Силаков задрал голову. Высоко на черное небо демаскированно-открыто приклеились блестки звезд. Глубоко затягиваясь цигаркой, он, словно экономя, бережно выпускал дым через ноздри, наслаждаясь покоем, сытым урчанием в животе, ощущением его наполненности и тем, что впереди еще целых шесть-семь часов сна. За спиной, за прогретыми кирпичными стенами, застелив цементный пол сухой полынью, сопя, стеная, храпя, скрипя зубами, вздрагивая, что-то бормоча, спали его солдаты. И не могла юному Силакову прийти в голову страшная мысль, что пройдет пять, десять, двадцать и более лет, и кто-то из них, кто уцелеет, научится вроде невинно, но так, чтоб поняла, говорить своей секретарше: «Скажите ему, что меня нет, в длительном отъезде» и, услав ее, осторожно из-за шторы станет смотреть сквозь огромное окно, чтоб увидеть хотя бы спину просившегося на прием, согбенную спину человека в старом драповом пальто, а уже не в той короткой шинельке из зеленоватого английского сукна, на которой волок этого самого человека в сорок втором с перебитыми ногами через нейтралку к своим, петляя от воронки к воронке меж разрывами мин…
Родись такая мысль в голове Силакова, он бы ужаснулся: неужто они смогут тогда жить, существовать в одном мире, как сейчас в этом полуразрушенном здании МТС, где, поев из одного котелка, угостив друг друга махрой и огнивом, поделившись патронами, наконец, заснули доверчиво рядом, готовые в любую минуту спасти лежащего обок?..
— Товарищ лейтенант! Товарищ лейтенант! — в проеме возник телефонист. — Вас просют из штаба.
— Кто? — Силаков поплевал на пальцы и пригасил цигарку.
— Не знаю. Приказано вас.
— Чего попить есть? — Силаков не спешил, старался угадать, кто и зачем.
— В котелке чай холодный.
Он пил медленными глотками, особой жажды не испытывал, так — тянул время, уж очень не хотелось в эту спокойную ночь никаких новостей или перемен. Поднеся трубку к уху, нажал клапан и вяло сказал:
— Силаков слушает.
— Силаков! Где пропадаешь?.. Чего так долго?.. — голос командира полка был нетерпелив, нервен, вот-вот обложит.
— По нужде выходил, товарищ подполковник.
— Ел за троих, что ли, лопухов подтереться не хватило?.. Немедленно заводи колымагу, бери двух автоматчиков, самых надежных.
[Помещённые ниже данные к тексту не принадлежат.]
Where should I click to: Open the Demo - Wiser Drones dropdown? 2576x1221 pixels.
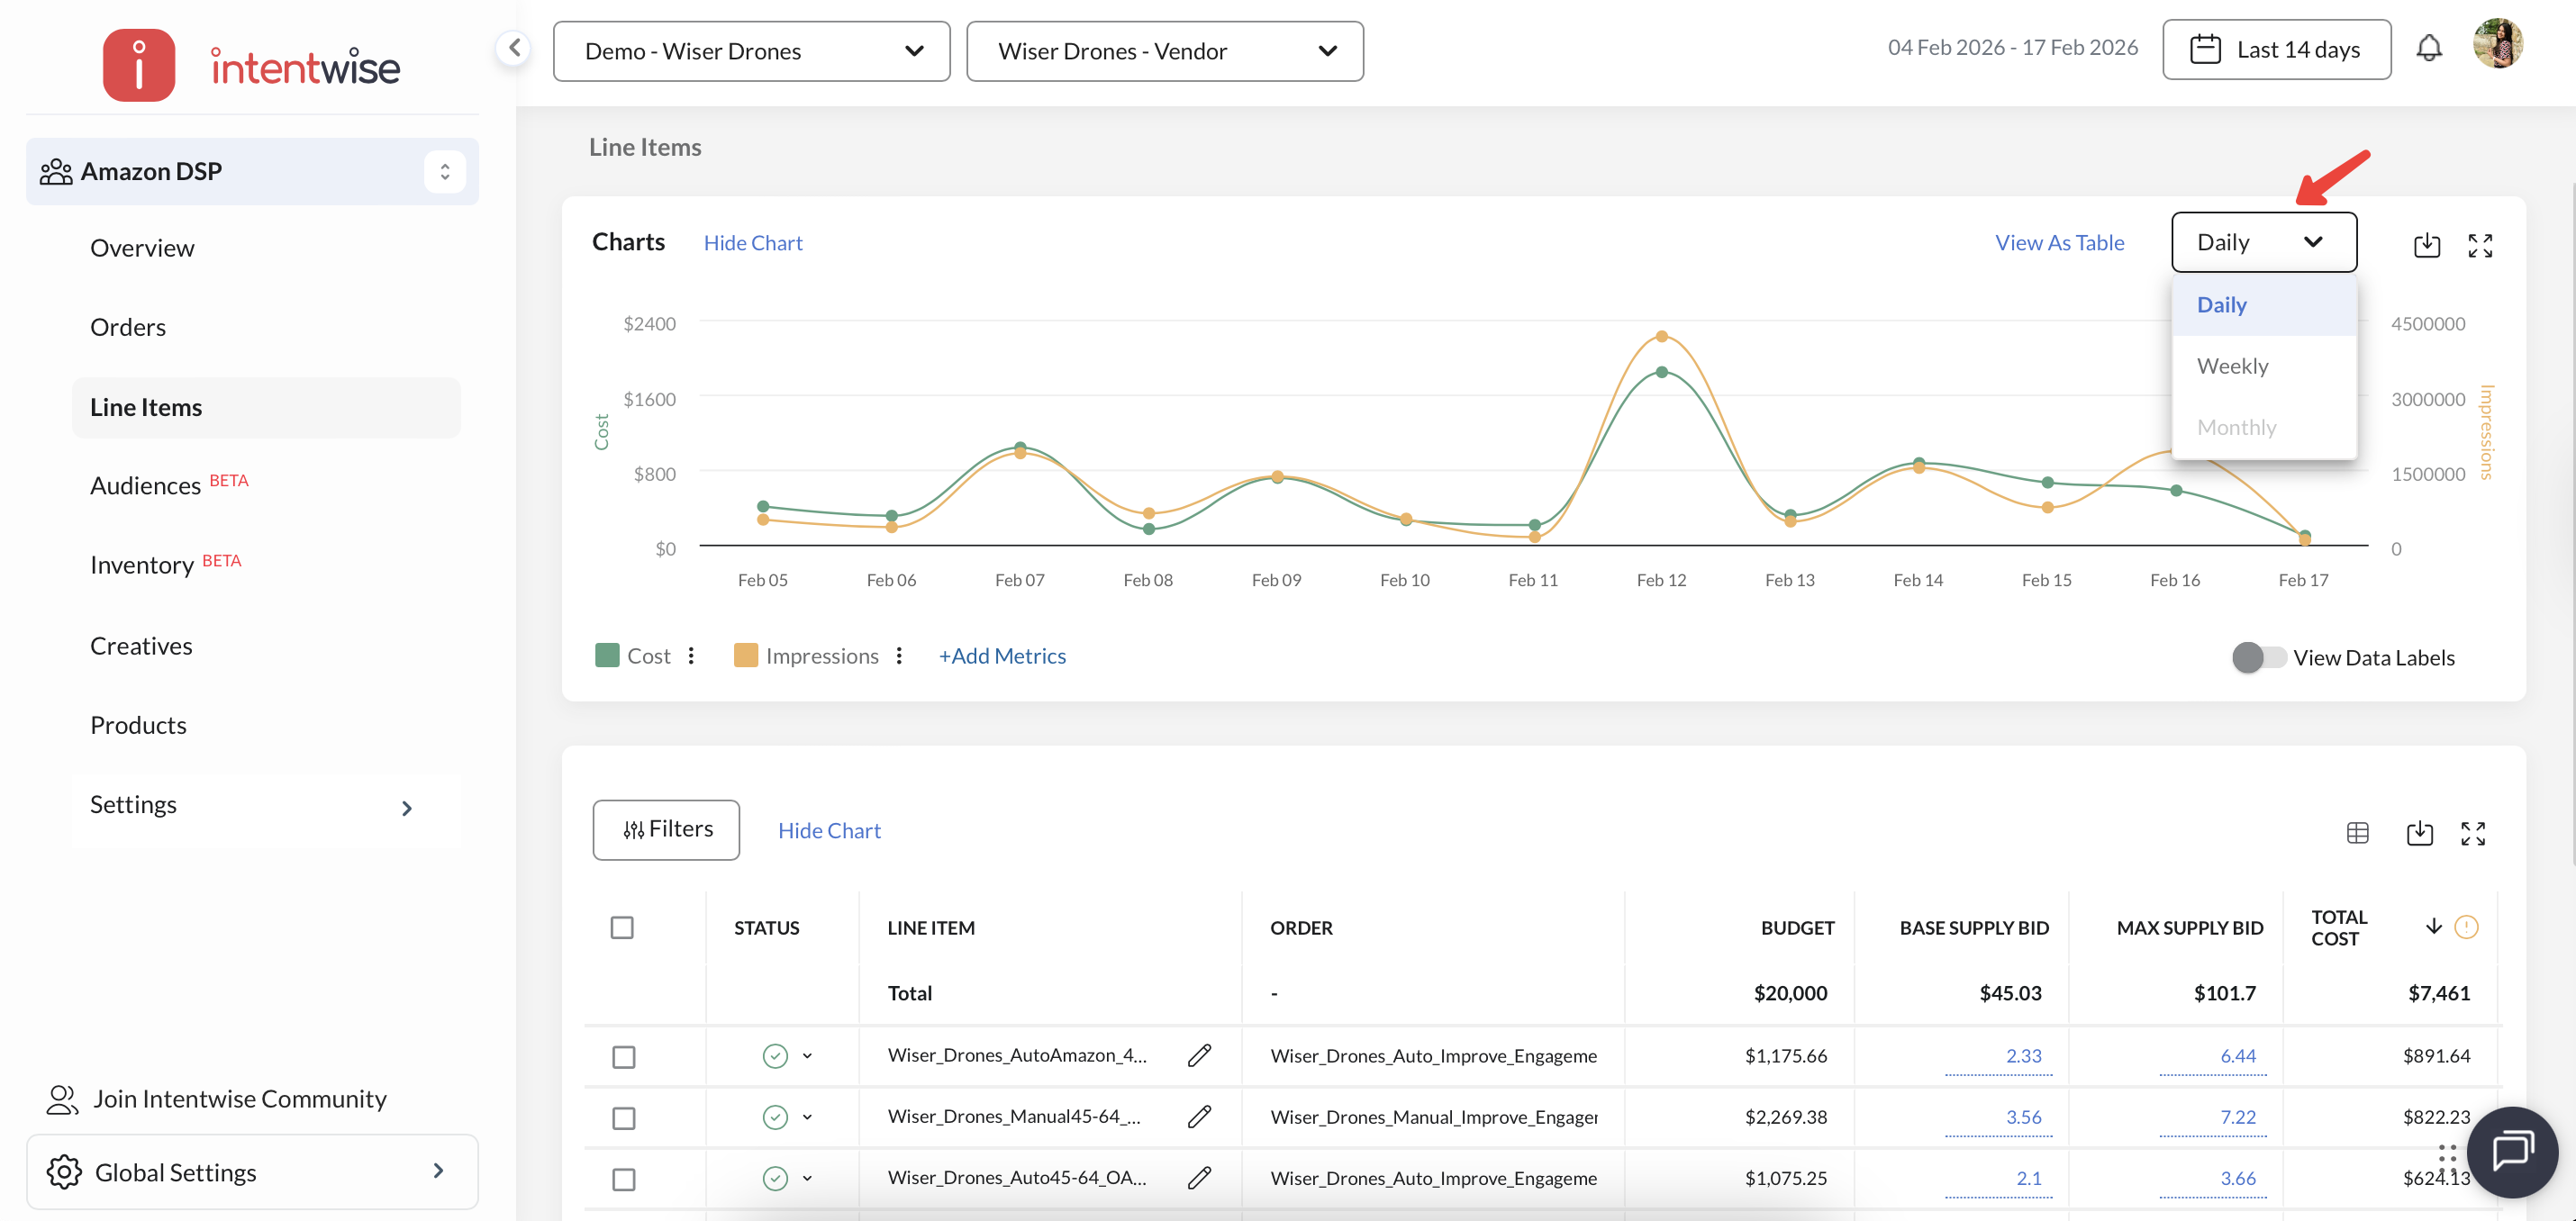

Поедешь в главный штаб. Соображаешь? К такому, как я. Соображаешь? Как нужно выглядеть, учитывай! Все! Действуй!..
— Да-а, тут не отбрешешься, — Силаков сунул трубку телефонисту, путаясь в догадках, что придумало ему начальство на сей раз…
Из главного штаба Оборонительного района, получив из рук начштаба пакет и выслушав объяснения, как найти обком партии, предостережения, наставления, какие-то слова об ответственности и о военном трибунале, Силаков отбыл на полуторке в сопровождении двух автоматчиков.